Основной их массив концентрируется с ноября 1970 по февраль 1974, что
означает "признание со стороны этой институции Солженицына в качестве
политика, ибо "чистые" литераторы были подведомствены отделу культуры
До тех пор Солженицына если и критиковали, то <справа> - стоит
обратить внимание на самиздатское <письмо Ивана Самолвина>, датированное
ноябрем 1971, в котором он обвинил Солженицына в игнорировании
еврейского вопроса в судьбах России в двадцатом столетии. А в
самиздатском сборнике (1974) <Август 14-го> читают на родине> наиболее
резкая критика представлена статьями самиздатского журнала <Вече> - за
<германофильство> и западничество <в самом мещанском смысле этого
слова>. Но именно к <правым> Солженицын в конце концов и прислушается, а
со своим прежним окружением разругается вплоть до публичной полемики.
Например, в <Октября 16> будет дана резкая критика дореволюционного
кадетизма и российского Освободительного движения в целом (Солженицын
даже откажет ему в наименовании <либеральное>, и охарактеризует как
<радикальное>, и даже - <революционно-демократическое>). Со своей
стороны, "русская партия", за единичными исключениями (Г. Шиманов, Д.

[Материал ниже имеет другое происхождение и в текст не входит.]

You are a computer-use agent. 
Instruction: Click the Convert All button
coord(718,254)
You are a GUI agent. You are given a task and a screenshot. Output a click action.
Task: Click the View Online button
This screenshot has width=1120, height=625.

Панин) в основном признало <Письмо> своей программой.
Партийная верхушка проигнорировала "Письмо вождям Советского Союза"
, в котором Солженицын, в осознании своей силы, предложил им мирный
вариант передела сфер влияния: политическая власть остается вождям,
культурная самостоятельность по всей стране и хозяйственная инициатива
на Северо-Востоке страны предоставляется солженицынской фракции и ее
попутчикам.
Публикация солженицынского <Письма вождям Советского Союза > в начале
1974
ознаменовала реструктуризацию политических позиций в диссидентской
среде. Сахаров выступил против "изоляционистского" и "авторитарного"
духа письма, а апелляцию к патриотизму отнес к "арсеналу официальной
пропаганды". Социалисты подобно Л. Копелеву и Р. Медведеву, также были
возмущены. Конечно, в такой реакции сказалось и разочарование
существенно космополитизированной советской интеллигенции с ее
неизжитыми демократическо-социалистическими сантиментами, видевшей в
Солженицыне 60-х своего глашатая. То, что Солженицын попытался вступить
в диалог с вождями, сахаровскую фракцию не могло покоробить (они и сами
так действовали); пугало то, что солженицынский проект передела власти
практически исключал западников из нее, оставлял на доминируемой
позиции. Солженицын оскорбил их категории мышления и оценивания,
усомнился в самой ценности их символических практик - право на эмиграцию
из России, право на ни чем не стесненное самовыражение. Угроза
специфическим интересам и подвигнет тех, кто еще недавно видел в
Солженицыне "властителя дум", развернуть впоследствие против него
кампанию со всем размахом фальсификации и травли.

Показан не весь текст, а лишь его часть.